General Plan Information
Contact Us at 1-877-916-1234Medicare Must Approve Our Plan Each Year
Medicare (the Centers for Medicare and Medicaid Services) must approve our Medicare Advantage Plan each year. All Medicare Advantage Plans agree to stay in the program for a full year at a time. The contract is in effect for the months in which you are enrolled in the Plan between January 1 and December 31 each calendar year. You can continue to get Medicare coverage as a member of our plan only as long as we choose to continue to offer the plan for the year in question and the Centers for Medicare & Medicaid Services renews its approval of the plan. Even if a Medicare Advantage Plan leaves the program, you will not lose Medicare coverage. If a plan decides not to continue, it must send you a letter at least 90 days before your coverage will end. The letter will explain your options for Medicare coverage in your area.

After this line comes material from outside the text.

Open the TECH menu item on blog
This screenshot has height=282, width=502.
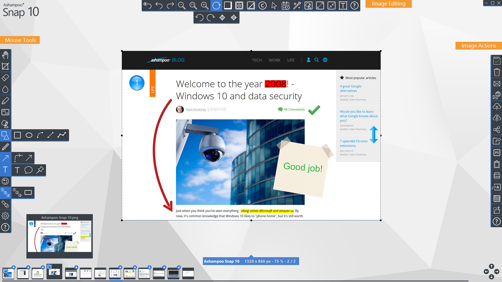click(256, 60)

Until Your Membership Ends, You Are Still A Member Of Our Plan
Ending your membership in our Plan may be voluntary (your own choice) or involuntary (not your own choice). See Chapter 10 of the Evidence of Coverage to find out more information about ending your membership in our Plan. The Evidence of Coverage can be found under the Benefits Overview section of the website.
If you leave our Plan, it may take time before your membership ends and your new Medicare coverage goes into effect. During this time, you must continue to get your medical care and prescription drugs through our plan.
- You should continue to use our network pharmacies to get your prescriptions filled until your membership in our plan ends. Usually, your prescription drugs are only covered if they are filled at a network pharmacy including through our mail-order pharmacy services.
- If you are hospitalized on the day that your membership ends, your hospital stay will usually be covered by our plan until you are discharged (even if you are discharged after your new health coverage begins).
Information About Our Plan
As a member of our plan, you have the right to get a summary of information about the appeals, grievances and exceptions that other members have filed against our plan in the past. Call Member Services at 1-800-399-7226 for additional information (TTY users: 711). Hours are 8 a.m. to 8 p.m., seven days a week from October 1 to March 31. From April 1 to September 30, hours are 8 a.m. to 8 p.m. Monday through Friday. Messages received on holidays and outside of our business hours will be returned within one business day.
Federal and state laws protect the privacy of your medical records and personal health information. Our plan protects your personal health information as required by these laws. For detailed information regarding your privacy rights, please refer to the Evidence of Coverage booklet under Chapter 8, Your Rights and Responsibilities, Section 1.4 We Must Protect the Privacy of Your Personal Health Information.